Родителям пришлось уступить. В классной книге коммерческого училища, под прекрасными отметками, свидетельствовавшими об успехах Лассаля, директором сделано примечание, что Лассаль выбыл из школы сам, по своей воле, даже не уволившись.
Это время можно считать рубежом между детством и отрочеством Лассаля и юношескими годами его.
«Дитя – отец взрослого человека» – говорит английская поговорка. Именно поэтому мы достаточно подробно остановились на этом периоде жизни Лассаля, тем более что эта ранняя эпоха в его жизни осталась и до сих пор совершенно не разработанной его биографами. Уже в этот ранний период вырисовывается характеристическая черта этой огненной натуры, – черта, которая служит ключом для понимания всей его последующей жизни и деятельности: непримиримая ненависть ко всякому притеснению, пламенная любовь к свободе, неусыпное стремление добыть ее с помощью силы, руководить которой в этой борьбе должен он!..
Как Минерва явилась уже полностью вооруженной из головы Юпитера, так и в пятнадцатилетнем Лассале мы видим полный портрет знаменитого мыслителя, каким в главных чертах он остался до своей трагической смерти. Обстановка же, в которой он провел свои детские и отроческие годы, была как бы фаталистически предназначена для того, чтобы не только не ослабить эти врожденные черты его характера, но еще больше усилить и развить их в нем.
Глава II
Университет. – Студенческая жизнь. – Научные занятия и начало труда «Философия Гераклита Темного из Эфеса». – В Париже. – Дружба с Гейне. – Возвращение в Берлин. – Знакомство с графиней Гацфельд. – Ее судьба. – Лассаль берет на себя защиту графини. – Борьба с ее мужем. – Процесс о похищении шкатулки. – Участие в движении 1848 года. – Первый политический процесс. – «Речь перед судом присяжных». – Тюрьма. – Возобновление борьбы с графом Гацфельдом. – Победа над ним. – Влияние этой борьбы на Лассаля.
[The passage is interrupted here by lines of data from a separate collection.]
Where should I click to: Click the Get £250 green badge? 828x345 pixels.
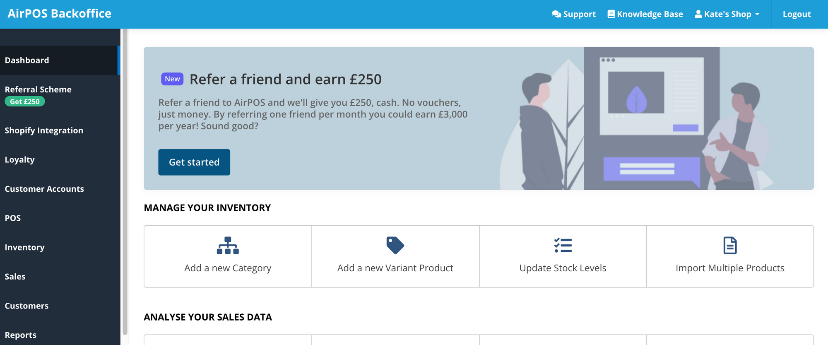point(24,101)
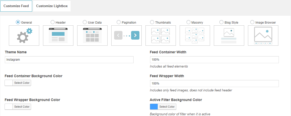Click the General gear settings icon
291x116 pixels.
(x=24, y=36)
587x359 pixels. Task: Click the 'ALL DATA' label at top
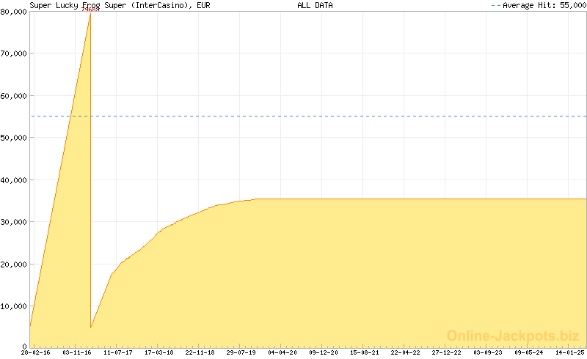(x=315, y=5)
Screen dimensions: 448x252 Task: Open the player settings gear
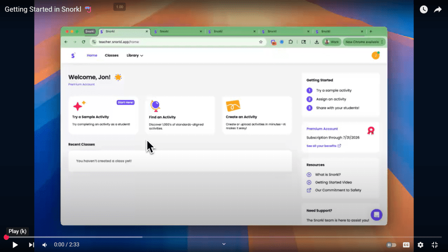420,245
Итак, в августе 1841 года Лассаль вернулся в Бреславль, чтобы самостоятельно приготовиться к экзамену на аттестат зрелости. Прекрасно сдав уже через год этот экзамен, он поступает на философский факультет Бреславльского университета. Здесь, перед университетским судом, была произнесена Лассалем первая – блестящая по форме и высказанным в ней мыслям – защитительная речь; здесь было произведено первое следствие над ним и первый приговор: заключение в карцер. Семнадцатилетний студент Лассаль был впервые осужден, как и следовало ожидать, за речь, произнесенную им на тайной студенческой сходке в защиту Фейербаха от нападок университетского профессора Бранисса.
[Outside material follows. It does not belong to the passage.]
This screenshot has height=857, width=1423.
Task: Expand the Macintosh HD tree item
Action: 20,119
Классическая филология, философия и история сделались его любимыми предметами. Последние же годы его пребывания в университете он всецело сосредоточивается на философии. Прошло уже двенадцать лет после смерти Гегеля, последнего всевластного короля философии, но гегелизм еще продолжал властвовать над философскими науками университетов. И будущий мыслитель сделался рьяным гегельянцем, несмотря на свое радикальное политическое и общественное мировоззрение и, если хотите, быть может именно поэтому, хотя гегелизм в то время не был еще «поставлен с ног на голову» его адептами крайне левого толка. По-прежнему, хотя и не в таком громадном количестве, продолжали, по выражению Гейне, «собираться караваны верблюдов в берлинском караван-сарае», у источника гегелевской мудрости. И Лассаль переходит в Берлинский университет.